So you decided you want a new logo for your firm. But where do you go from there? Before you start thinking about colors and typefaces, let’s start with the fundamentals. In this post, I have outlined the 5 basic types of logos and included a visual guide you can download for your reference.
As indicated by the name, this type of logo features only text. However, that doesn’t make the word mark any less distinct. Oftentimes, a custom font is created or a visual element is integrated into the type to spell out the company name. On that note, it is also usually because the company name is so distinct and simple that stylizing the text is all that is needed to make the mark memorable.
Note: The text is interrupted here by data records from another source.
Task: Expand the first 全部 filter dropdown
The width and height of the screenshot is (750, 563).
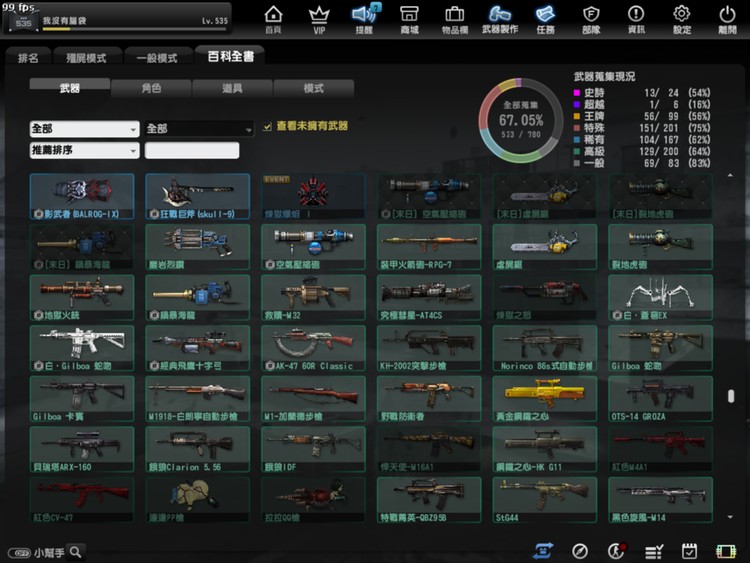Action: [84, 129]
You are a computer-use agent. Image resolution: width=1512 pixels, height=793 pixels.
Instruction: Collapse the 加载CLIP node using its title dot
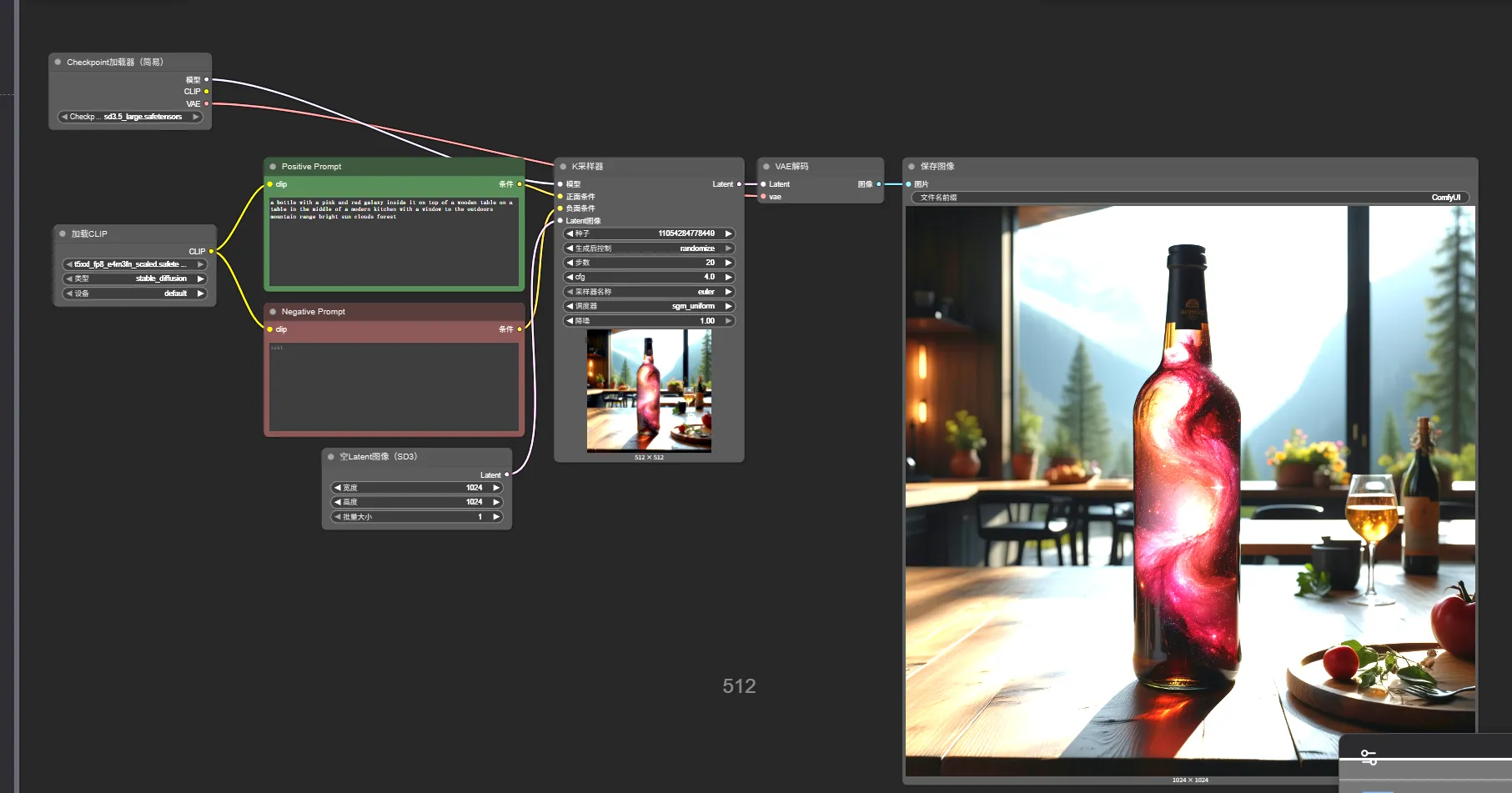click(63, 234)
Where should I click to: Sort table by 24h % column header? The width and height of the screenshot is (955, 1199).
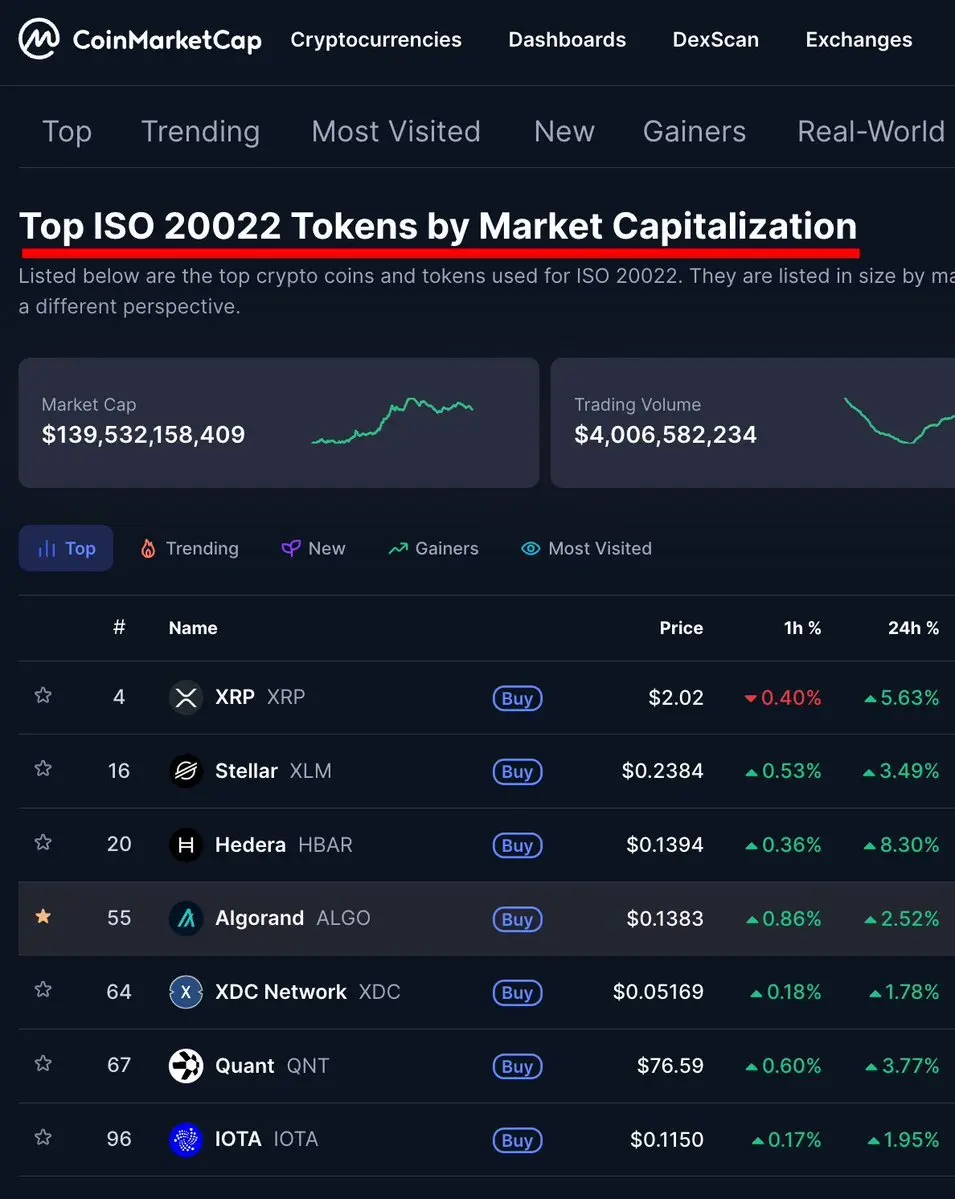coord(913,628)
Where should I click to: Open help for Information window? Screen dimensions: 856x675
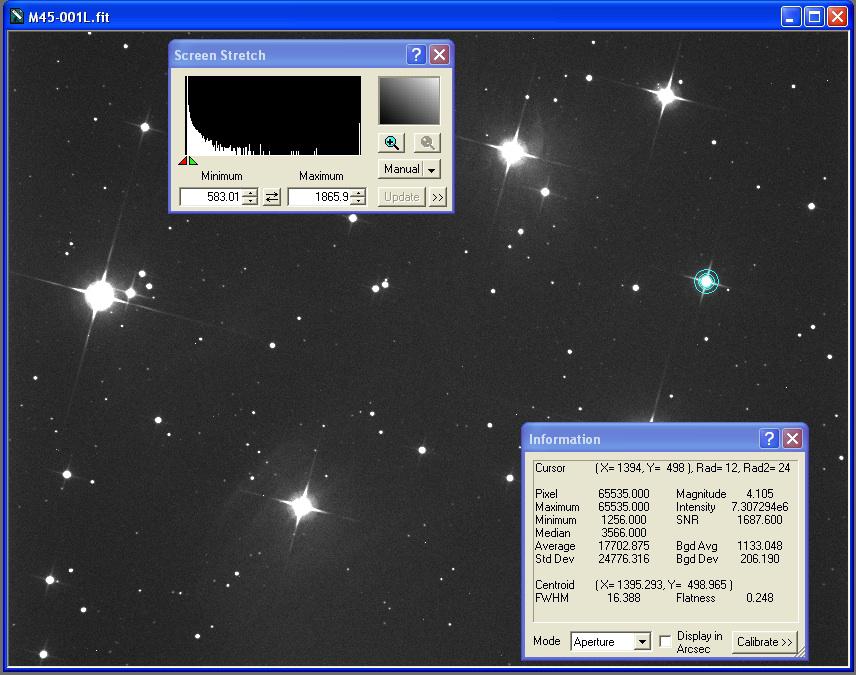tap(769, 438)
Examples: Facebook, Pinterest.
Similar to word marks, lettermarks are only comprised of text as well. However, instead of the full company name, they feature the initials of the company. This type of logo is most suitable for long or complicated names because it makes them easier to remember. It also makes them more flexible for use across all of the different mediums that will feature your logo, such as the header of your website, or your business card.
Examples: NPR, HP.
The brand mark, on the other hand, is the complete opposite of the word mark and letter mark in that it only features an icon. This type of logo is generally reserved for larger companies who have become household names, at which point consumers don’t need to see the name of the company to know who the symbol refers to. The symbols are often abstract and metaphorical, speaking to a core value of the company. You know you’ve made it when your brand becomes “iconic”.
Examples: Apple, Nike.
With the emblem, the text goes inside the image, making it take on the look of a badge or seal. This mark makes your company name both visually memorable and more compact. However, at smaller sizes, the emblem can render the company name illegible, and it is not as flexible in terms of placement since you cannot separate the text and the image.
Examples: Starbucks, NFL.
Lastly, there is the combination mark. This is the most common type of logo because you can separate the icon and text, making it flexible enough to potentially be a brand mark, or it can be a letter mark on occasions where it doesn’t make sense to include the icon. It is also very popular because it is suitable for both larger and lesser-known companies, allowing their names to be displayed in a legible and visually interesting manner.
So there you have it. Hopefully you now have a better understanding of the different types of logos and you can move onto the next phase of your logo design process!